Goal of the exercise
Leave the pictures in the listing below aside and reproduce exactly the lines starting with the one with "589x394 pixels." and going on through the one with "This screenshot has width=869, height=614.", both ends included.

- - - -

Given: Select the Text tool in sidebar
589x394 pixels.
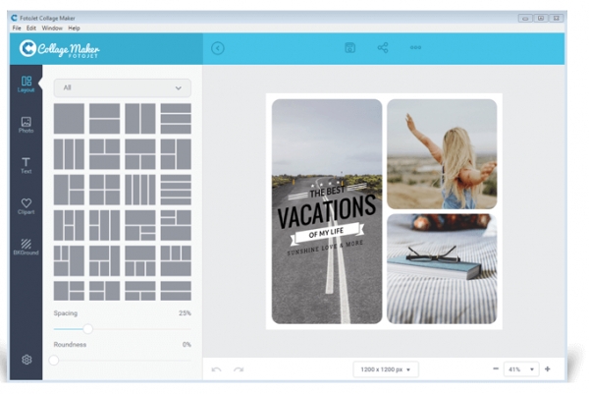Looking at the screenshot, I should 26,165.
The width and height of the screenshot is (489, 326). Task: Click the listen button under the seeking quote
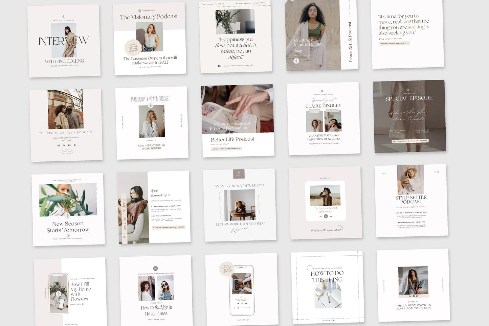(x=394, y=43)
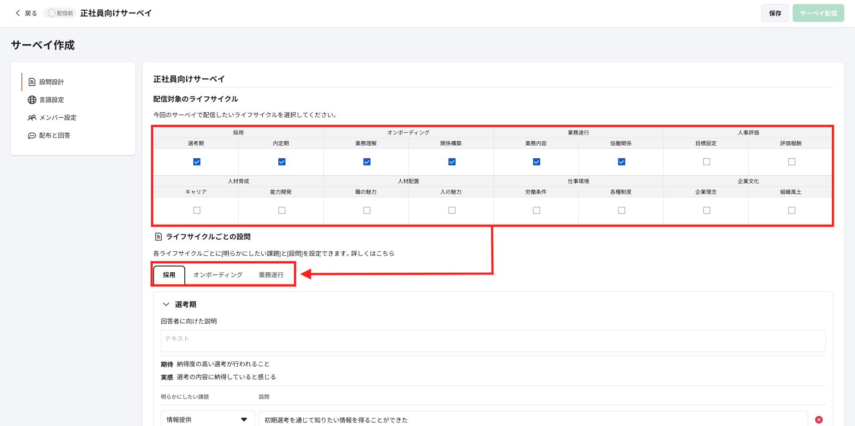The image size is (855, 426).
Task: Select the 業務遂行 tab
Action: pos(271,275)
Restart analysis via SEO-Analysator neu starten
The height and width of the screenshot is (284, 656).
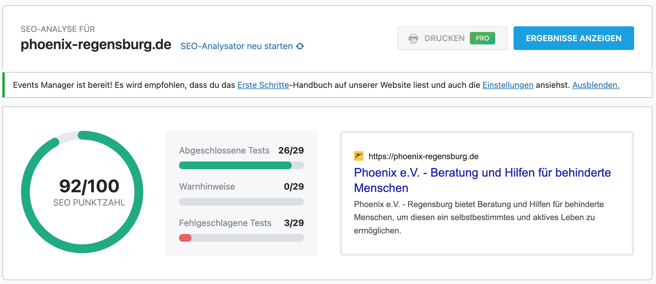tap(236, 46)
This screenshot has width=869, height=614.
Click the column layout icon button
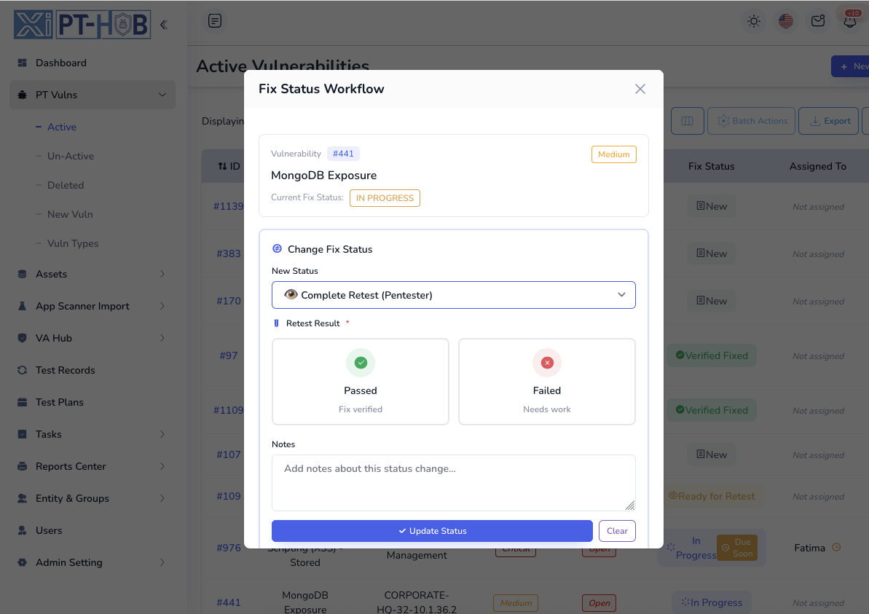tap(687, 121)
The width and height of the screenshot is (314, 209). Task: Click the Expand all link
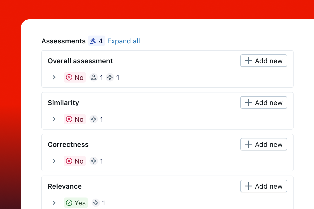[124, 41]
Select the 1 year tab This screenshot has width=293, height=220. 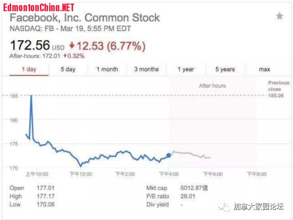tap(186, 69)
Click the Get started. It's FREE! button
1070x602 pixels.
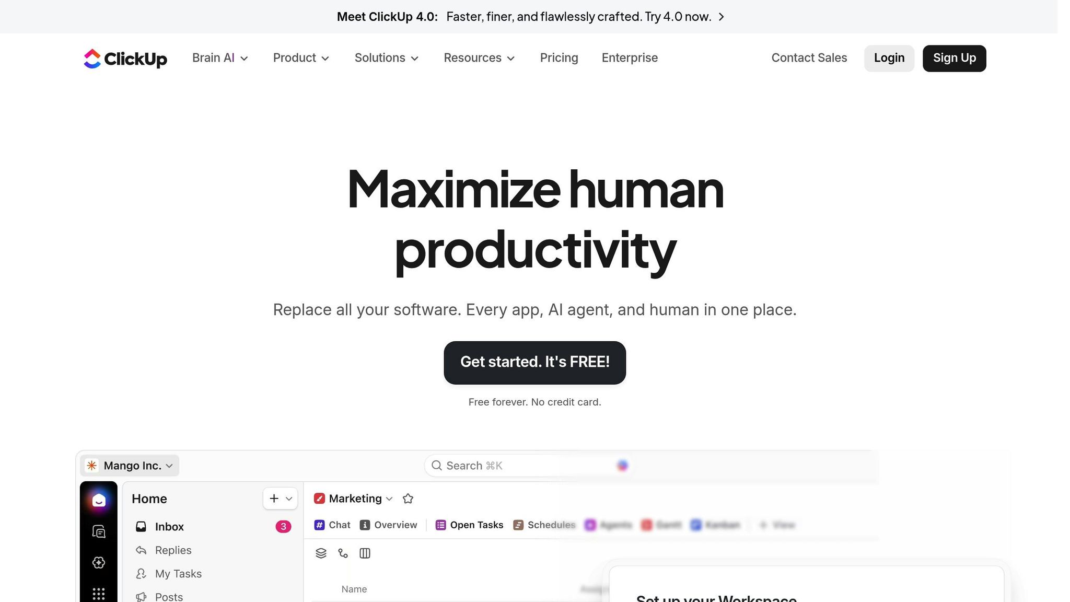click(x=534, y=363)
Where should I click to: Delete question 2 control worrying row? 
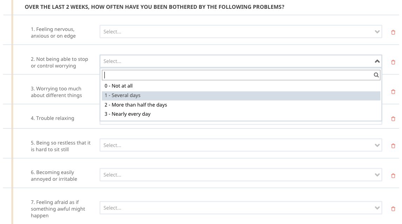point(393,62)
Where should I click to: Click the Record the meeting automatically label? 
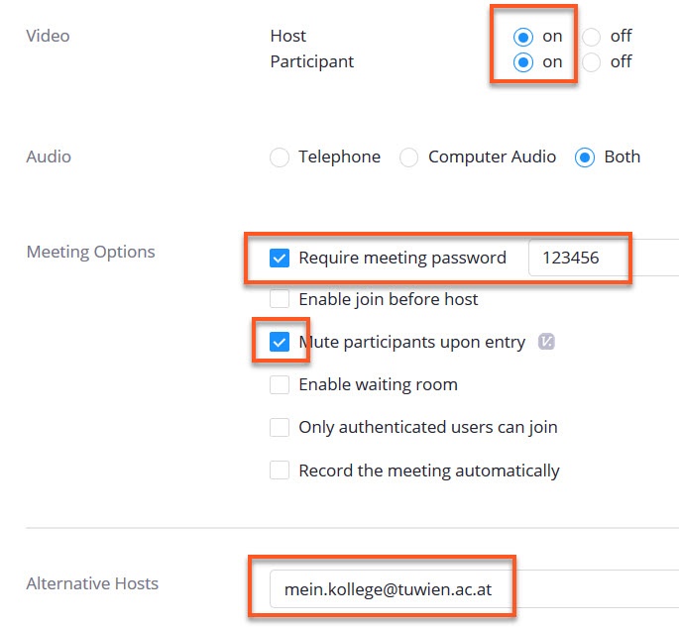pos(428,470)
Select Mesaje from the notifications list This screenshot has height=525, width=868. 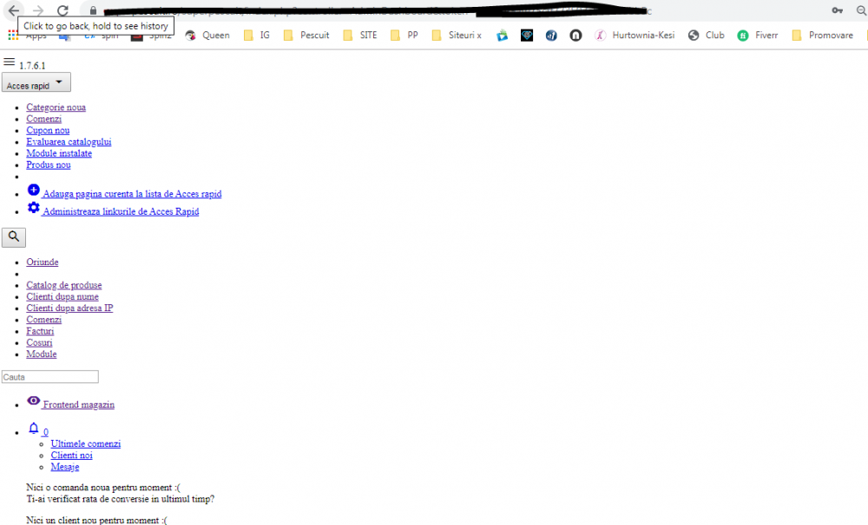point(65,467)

- - - -

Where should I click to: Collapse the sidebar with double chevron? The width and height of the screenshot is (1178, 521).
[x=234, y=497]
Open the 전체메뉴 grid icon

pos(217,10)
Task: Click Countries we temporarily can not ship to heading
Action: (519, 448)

- - - -

Response below
589x394 pixels.
Looking at the screenshot, I should 26,165.
The width and height of the screenshot is (489, 326). Task: Click the listen button under the seeking quote
(x=394, y=43)
The image size is (855, 426).
Task: Select the 業務遂行 tab
Action: pos(271,275)
Restart analysis via SEO-Analysator neu starten
The height and width of the screenshot is (284, 656).
tap(236, 46)
This screenshot has width=869, height=614.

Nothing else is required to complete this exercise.